Work request » Please return only the lines between the line with "You are a computer-use agent." and the final line of the entries, both included, and exclude pictures.

Items from a data source:

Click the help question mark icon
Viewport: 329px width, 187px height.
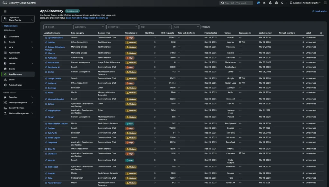click(x=276, y=3)
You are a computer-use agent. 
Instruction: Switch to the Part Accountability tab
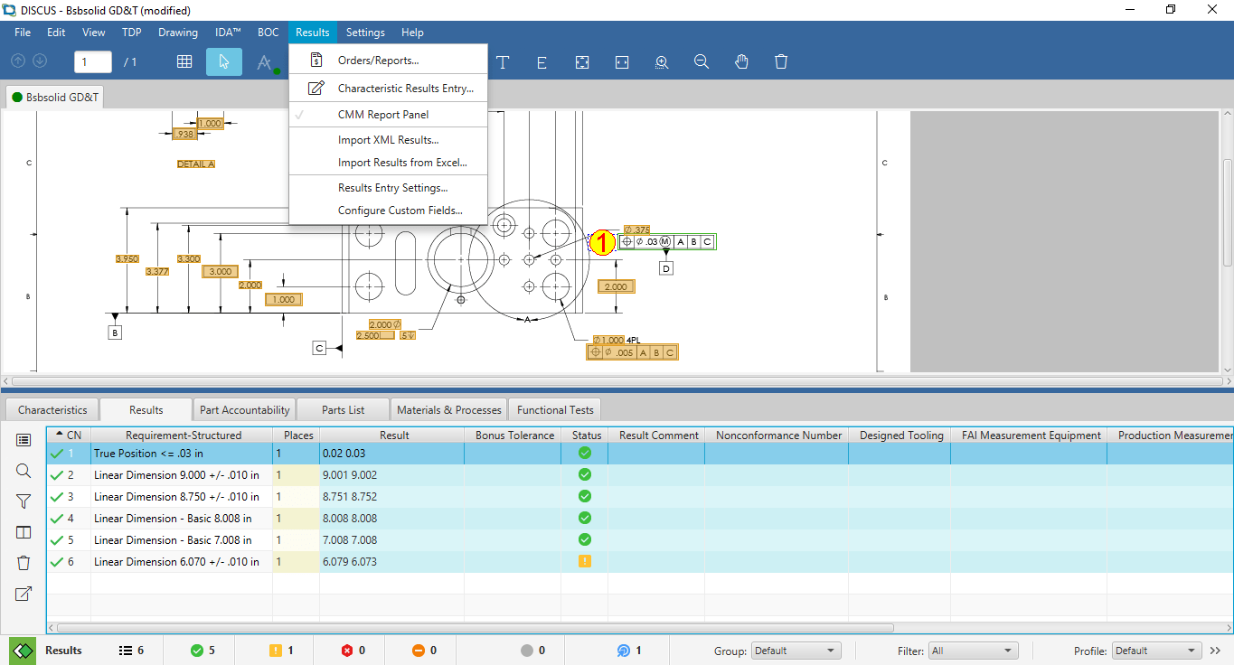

Response area »
You are a computer-use agent. 
Instruction: Switch to the Part Accountability tab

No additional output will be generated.